C.           Par décision du 26 mai 2025, notifiée le 30 du même mois, la vice-présidence du Tribunal civil a rejeté la requête d'assistance juridique précitée, au motif que la cause du recourant était dénuée de chances de succès.

D.           a. Recours est formé contre cette décision, par acte expédié le 5 juin 2025 à la présidence de la Cour de justice. Le recourant conclut à l'annulation de la décision entreprise et à l'octroi de l'extension d'assistance juridique sollicitée pour la procédure d'appel contre le jugement du Tribunal de première instance du 27 mars 2025.

Le recourant se prévaut de faits qui ne résultent pas du dossier de première instance (notamment le montant des actifs inscrits au bilan de la société D______ Sàrl au 31 décembre 2013).

b. La vice-présidence du Tribunal civil a renoncé à formuler des observations.

EN DROIT

1.             1.1. La décision entreprise est sujette à recours auprès de la présidence de la Cour de justice en tant qu'elle refuse l'assistance juridique (art. 121 CPC et art. 21 al. 3 LaCC), compétence expressément déléguée à la vice-présidente soussignée sur la base des art. 29 al. 5 LOJ et 10 al. 1 du Règlement de la Cour de justice (RSG E 2 05.47). Le recours, écrit et motivé, est introduit auprès de l'instance de recours (art. 321 al. 1 CPC) dans un délai de dix jours (art. 321 al. 2 CPC et 11 RAJ).

1.2. En l'espèce, le recours est recevable pour avoir été interjeté dans le délai utile et en la forme écrite prescrite par la loi.

1.3. Lorsque la Cour est saisie d'un recours (art. 121 CPC), son pouvoir d'examen est limité à la violation du droit et à la constatation manifestement inexacte des faits (art. 320 CPC, applicable par renvoi de l'art. 8 al. 3 RAJ). Il appartient en particulier au recourant de motiver en droit son recours et de démontrer l'arbitraire des faits retenus par l'instance inférieure (Hohl, Procédure civile, tome II, 2ème éd., n. 2513-2515).

2.             A teneur de l'art. 326 al. 1 CPC, les conclusions et les allégations de faits nouvelles sont irrecevables dans le cadre d'une procédure de recours.

Par conséquent, les allégués de faits nouveaux ne seront pas pris en considération.

3.             3.1. Reprenant l'art. 29 al. 3 Cst., l'art. 117 CPC prévoit que toute personne qui ne dispose pas de ressources suffisantes a droit à l'assistance judiciaire à moins que sa cause paraisse dépourvue de toute chance de succès.

PROBLÈMES À RÉSOUDRE:
1 - Selon la décision judiciaire, pour quel motif la vice-présidence du Tribunal civil a-t-elle rejeté la requête d'assistance juridique ?
2 - Recopiez sans rien changer tout le passage de la décision judiciaire, depuis « C.           Par décision » jusqu'à « formuler des observations. » inclus.

Entrées de données enregistrées:
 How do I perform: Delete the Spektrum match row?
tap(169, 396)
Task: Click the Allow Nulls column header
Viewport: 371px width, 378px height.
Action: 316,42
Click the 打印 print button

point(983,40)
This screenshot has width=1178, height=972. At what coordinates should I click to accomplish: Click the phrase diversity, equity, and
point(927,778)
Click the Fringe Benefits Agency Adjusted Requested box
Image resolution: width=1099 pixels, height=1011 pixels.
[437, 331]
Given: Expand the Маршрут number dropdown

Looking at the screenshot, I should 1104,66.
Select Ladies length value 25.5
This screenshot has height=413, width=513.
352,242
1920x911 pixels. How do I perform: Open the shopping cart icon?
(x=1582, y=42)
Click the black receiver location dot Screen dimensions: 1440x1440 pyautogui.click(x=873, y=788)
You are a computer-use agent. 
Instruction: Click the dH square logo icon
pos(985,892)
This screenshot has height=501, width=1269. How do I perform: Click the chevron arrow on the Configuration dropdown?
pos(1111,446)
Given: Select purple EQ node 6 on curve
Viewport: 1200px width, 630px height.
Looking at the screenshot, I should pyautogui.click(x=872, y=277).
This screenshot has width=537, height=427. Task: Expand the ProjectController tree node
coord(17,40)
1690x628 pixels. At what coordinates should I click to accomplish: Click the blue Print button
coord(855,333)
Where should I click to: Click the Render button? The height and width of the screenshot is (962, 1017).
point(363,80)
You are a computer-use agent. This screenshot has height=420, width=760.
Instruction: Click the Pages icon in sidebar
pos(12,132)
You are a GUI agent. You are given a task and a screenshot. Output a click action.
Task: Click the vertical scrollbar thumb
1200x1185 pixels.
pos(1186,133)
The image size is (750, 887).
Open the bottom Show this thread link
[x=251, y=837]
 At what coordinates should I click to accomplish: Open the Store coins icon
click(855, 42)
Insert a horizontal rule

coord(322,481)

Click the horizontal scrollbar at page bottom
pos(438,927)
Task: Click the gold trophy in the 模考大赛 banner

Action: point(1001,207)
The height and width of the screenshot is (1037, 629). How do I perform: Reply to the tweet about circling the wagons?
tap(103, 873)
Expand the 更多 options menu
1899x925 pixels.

CORRIGÉ DE L'EXERCICE:
1 - La cause du recourant était dénuée de chances de succès.

2 -
C.           Par décision du 26 mai 2025, notifiée le 30 du même mois, la vice-présidence du Tribunal civil a rejeté la requête d'assistance juridique précitée, au motif que la cause du recourant était dénuée de chances de succès.

D.           a. Recours est formé contre cette décision, par acte expédié le 5 juin 2025 à la présidence de la Cour de justice. Le recourant conclut à l'annulation de la décision entreprise et à l'octroi de l'extension d'assistance juridique sollicitée pour la procédure d'appel contre le jugement du Tribunal de première instance du 27 mars 2025.

Le recourant se prévaut de faits qui ne résultent pas du dossier de première instance (notamment le montant des actifs inscrits au bilan de la société D______ Sàrl au 31 décembre 2013).

b. La vice-présidence du Tribunal civil a renoncé à formuler des observations.